The use of metadata is not just a convenient ‘nice to have’, it is a ‘must-have’, particularly as we design more advanced analytics relying upon machine-to-machine communications. Mixing structured and unstructured data into automated analytic processes, mandates rapid access to data about the data, to retrieve precise, relevant and quality data.

In an earlier journal article, we discussed the power of the FAIR principles and how they are foundational in the design of Eratos. The key to achieving a data system based on FAIR principles is robust metadata. In this context:

Metadata makes data findable by allowing search on the elements of metadata that tell the story of the data.
Metadata makes data accessible by creating elements within metadata that provide access control and permissions management.
Metadata makes data interoperable through the standardisation of the metadata’s vocabularies and formats.
Metadata makes data reusable by providing rich contextual provenance about the data’s origins, use, licence, and governance.

In making data findable and accessible, the task is relatively straight forward, relying on the addition of descriptive elements to metadata. However, making data interoperable and reusable requires a high level of coordination to ensure metadata is created consistently, regardless of how it was generated or by who. To ensure standardisation, frameworks called schemas are required.

A schema provides the structure of a metadata collection to a specific domain, such as published research. They establish a set of rules that define required information, describing the semantics and relationships of the elements, for example Digital Object Identifiers (DOIs) which are persistent interoperable identifiers for use on digital networks, adopted by scholars as a means to describe published research.

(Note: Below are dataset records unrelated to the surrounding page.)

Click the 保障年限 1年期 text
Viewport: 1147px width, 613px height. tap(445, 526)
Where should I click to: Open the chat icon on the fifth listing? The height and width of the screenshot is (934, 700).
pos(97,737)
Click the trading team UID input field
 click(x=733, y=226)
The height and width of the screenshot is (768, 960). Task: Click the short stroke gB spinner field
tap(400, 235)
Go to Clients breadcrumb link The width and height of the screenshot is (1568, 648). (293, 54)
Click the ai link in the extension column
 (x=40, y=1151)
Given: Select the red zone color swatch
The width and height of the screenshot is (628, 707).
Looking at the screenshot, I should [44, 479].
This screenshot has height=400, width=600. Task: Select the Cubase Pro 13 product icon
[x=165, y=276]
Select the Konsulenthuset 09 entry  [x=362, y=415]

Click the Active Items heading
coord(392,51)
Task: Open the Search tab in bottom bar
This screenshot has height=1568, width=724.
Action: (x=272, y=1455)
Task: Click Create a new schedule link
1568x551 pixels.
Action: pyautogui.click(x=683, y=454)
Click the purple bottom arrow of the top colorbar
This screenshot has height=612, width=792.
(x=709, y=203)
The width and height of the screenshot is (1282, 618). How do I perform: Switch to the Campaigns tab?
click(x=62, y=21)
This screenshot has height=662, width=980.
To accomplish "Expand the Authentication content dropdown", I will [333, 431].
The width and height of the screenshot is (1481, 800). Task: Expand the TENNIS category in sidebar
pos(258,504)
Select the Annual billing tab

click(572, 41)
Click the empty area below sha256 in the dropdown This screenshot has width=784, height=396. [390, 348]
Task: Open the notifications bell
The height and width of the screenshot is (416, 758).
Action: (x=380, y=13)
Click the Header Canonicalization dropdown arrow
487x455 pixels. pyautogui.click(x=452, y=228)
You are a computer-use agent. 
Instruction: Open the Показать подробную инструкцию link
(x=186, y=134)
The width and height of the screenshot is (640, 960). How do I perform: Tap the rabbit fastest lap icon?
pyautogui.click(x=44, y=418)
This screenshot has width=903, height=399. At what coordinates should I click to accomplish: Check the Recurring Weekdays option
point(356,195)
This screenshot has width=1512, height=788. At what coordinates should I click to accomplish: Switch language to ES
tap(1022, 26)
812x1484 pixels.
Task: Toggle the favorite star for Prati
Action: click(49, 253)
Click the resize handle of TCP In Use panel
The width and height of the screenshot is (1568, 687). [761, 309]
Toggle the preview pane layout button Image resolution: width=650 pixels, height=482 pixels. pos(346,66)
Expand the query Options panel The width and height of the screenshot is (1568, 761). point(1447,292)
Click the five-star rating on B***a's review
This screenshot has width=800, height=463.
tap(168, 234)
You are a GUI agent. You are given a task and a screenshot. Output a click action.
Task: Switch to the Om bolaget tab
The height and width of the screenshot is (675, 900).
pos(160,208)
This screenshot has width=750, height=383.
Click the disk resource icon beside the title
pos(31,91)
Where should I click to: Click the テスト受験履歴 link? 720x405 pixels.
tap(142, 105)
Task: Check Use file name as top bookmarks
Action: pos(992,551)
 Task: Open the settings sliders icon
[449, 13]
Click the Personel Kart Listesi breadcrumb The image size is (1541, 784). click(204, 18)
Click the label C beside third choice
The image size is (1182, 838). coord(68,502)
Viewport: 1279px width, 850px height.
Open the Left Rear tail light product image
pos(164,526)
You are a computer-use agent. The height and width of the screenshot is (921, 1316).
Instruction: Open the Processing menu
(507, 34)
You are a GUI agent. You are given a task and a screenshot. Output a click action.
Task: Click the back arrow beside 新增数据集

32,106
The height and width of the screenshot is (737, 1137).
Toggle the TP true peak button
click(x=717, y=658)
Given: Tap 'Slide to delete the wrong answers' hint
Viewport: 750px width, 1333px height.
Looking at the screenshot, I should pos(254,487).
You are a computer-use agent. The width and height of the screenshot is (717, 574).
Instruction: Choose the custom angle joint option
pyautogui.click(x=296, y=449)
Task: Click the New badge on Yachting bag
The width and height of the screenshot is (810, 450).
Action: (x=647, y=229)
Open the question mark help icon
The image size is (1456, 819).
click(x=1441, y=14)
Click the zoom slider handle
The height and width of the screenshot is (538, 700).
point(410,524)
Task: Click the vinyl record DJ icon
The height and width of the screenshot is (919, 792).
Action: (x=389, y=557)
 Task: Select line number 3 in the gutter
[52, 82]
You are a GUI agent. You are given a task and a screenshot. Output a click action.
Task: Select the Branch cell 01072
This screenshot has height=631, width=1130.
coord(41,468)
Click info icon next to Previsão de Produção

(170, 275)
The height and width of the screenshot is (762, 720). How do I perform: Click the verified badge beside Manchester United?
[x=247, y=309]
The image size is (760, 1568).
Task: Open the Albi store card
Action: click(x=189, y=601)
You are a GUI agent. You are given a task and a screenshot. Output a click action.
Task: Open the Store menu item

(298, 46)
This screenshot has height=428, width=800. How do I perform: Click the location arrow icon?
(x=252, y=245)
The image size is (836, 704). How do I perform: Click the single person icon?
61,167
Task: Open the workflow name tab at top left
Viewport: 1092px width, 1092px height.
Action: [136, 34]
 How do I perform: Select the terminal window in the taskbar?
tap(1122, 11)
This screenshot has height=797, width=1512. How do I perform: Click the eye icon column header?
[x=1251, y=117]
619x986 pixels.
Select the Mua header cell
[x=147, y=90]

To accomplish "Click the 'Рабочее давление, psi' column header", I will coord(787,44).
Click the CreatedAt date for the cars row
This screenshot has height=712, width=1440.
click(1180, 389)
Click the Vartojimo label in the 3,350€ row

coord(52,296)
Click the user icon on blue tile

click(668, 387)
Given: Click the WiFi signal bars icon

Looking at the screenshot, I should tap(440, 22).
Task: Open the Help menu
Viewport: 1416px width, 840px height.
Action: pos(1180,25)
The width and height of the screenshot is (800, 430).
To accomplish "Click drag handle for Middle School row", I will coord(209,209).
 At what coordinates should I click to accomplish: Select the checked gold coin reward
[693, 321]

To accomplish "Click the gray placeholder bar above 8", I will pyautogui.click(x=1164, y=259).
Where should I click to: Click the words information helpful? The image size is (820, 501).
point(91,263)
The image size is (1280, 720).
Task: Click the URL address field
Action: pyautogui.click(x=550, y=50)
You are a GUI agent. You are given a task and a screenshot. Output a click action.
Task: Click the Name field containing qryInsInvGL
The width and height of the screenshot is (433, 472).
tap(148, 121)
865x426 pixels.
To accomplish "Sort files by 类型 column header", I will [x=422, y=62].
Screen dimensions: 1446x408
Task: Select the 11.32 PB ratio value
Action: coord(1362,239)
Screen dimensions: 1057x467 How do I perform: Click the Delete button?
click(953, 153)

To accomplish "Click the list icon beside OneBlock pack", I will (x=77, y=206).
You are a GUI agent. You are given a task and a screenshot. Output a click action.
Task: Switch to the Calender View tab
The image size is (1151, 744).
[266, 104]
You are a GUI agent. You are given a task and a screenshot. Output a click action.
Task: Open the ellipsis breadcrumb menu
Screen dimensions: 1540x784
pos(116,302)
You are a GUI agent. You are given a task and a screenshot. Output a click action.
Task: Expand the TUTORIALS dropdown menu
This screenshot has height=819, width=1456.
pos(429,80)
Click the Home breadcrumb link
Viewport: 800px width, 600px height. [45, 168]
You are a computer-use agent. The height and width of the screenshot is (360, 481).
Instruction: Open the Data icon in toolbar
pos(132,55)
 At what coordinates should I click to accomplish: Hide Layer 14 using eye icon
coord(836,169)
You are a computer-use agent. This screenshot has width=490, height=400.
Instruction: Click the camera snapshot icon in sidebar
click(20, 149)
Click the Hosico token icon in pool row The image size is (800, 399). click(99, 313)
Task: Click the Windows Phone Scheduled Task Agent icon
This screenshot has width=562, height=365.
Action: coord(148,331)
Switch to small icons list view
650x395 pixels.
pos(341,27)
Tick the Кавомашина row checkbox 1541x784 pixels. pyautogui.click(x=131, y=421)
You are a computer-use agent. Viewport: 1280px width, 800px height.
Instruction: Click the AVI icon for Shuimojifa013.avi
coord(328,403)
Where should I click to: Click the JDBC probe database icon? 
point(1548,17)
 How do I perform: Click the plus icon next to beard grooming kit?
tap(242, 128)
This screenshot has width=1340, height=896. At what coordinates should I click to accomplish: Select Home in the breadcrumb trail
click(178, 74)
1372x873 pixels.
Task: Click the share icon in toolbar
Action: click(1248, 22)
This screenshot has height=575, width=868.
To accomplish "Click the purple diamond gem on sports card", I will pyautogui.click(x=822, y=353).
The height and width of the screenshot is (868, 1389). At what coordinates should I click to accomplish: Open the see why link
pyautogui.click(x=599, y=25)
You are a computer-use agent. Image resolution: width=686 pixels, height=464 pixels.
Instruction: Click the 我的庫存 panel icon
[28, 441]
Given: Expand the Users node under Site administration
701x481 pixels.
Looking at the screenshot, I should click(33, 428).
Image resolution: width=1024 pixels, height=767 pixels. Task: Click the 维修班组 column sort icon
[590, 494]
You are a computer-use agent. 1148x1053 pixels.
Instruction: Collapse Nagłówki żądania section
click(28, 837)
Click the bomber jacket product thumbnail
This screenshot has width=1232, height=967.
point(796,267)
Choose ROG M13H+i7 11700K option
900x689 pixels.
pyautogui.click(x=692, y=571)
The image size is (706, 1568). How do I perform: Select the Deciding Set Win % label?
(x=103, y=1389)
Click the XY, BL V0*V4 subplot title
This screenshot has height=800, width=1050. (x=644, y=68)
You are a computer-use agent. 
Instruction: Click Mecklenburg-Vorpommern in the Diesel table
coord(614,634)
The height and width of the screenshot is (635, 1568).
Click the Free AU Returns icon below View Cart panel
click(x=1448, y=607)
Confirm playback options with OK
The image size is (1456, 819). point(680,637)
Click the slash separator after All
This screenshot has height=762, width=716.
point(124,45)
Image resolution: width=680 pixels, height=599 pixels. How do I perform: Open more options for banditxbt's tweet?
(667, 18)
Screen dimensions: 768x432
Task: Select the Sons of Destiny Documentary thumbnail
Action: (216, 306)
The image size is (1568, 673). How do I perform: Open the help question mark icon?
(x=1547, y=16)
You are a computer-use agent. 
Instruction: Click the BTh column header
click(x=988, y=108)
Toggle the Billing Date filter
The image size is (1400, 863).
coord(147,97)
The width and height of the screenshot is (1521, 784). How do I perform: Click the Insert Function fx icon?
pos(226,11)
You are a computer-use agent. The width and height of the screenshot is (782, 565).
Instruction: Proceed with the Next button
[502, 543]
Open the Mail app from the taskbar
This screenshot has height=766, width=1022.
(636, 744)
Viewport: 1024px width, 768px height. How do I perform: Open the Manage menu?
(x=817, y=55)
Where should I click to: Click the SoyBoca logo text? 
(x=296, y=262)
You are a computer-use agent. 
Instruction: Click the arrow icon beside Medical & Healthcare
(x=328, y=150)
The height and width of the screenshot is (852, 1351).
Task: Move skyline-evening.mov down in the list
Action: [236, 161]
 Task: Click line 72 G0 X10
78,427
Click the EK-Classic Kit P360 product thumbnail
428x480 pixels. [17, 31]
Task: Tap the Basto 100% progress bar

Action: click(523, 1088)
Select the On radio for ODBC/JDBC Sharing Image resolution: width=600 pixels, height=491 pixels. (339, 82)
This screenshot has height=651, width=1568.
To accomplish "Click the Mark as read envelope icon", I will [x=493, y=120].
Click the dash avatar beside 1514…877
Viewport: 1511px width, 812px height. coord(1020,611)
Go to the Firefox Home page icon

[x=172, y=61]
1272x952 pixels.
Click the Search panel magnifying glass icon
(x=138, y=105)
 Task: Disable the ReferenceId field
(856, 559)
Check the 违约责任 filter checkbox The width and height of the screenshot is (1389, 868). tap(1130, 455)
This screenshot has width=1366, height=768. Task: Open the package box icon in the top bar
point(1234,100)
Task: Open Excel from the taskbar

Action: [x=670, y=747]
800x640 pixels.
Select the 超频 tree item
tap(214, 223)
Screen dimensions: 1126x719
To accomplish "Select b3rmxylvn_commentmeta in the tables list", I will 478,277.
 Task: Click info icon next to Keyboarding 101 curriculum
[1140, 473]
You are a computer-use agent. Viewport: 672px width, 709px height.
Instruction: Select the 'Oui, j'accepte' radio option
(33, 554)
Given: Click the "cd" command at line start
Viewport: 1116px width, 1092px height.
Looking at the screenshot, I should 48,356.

Much effort has been made to create standard schemas through international validation by organisations such as the International Standards Organisation. One of the most commonly used standards is the Dublin Core Metadata Initiative (DCMI). Used often on webpages, it is simple and generic with just 15 elements, containing information such as title, date, type, format, creator, and rights.

Eratos utilises standard schemas to ensure metadata across all fields of cyber-physical data is interoperable and reusable. As they are machine-readable, schemas provide scalability, particularly as we move to more data generated and stored at the edge and are a vital component as we build the world’s semantic web of cyber-physical data.

Without standardised schemas and metadata, it will be impossible to extract needles from a rapidly expanding data haystack at speed and scale. Thankfully, the groundwork laid by our academic community allows us to bring robust and uniform metadata into the mainstream and for that, we have better data.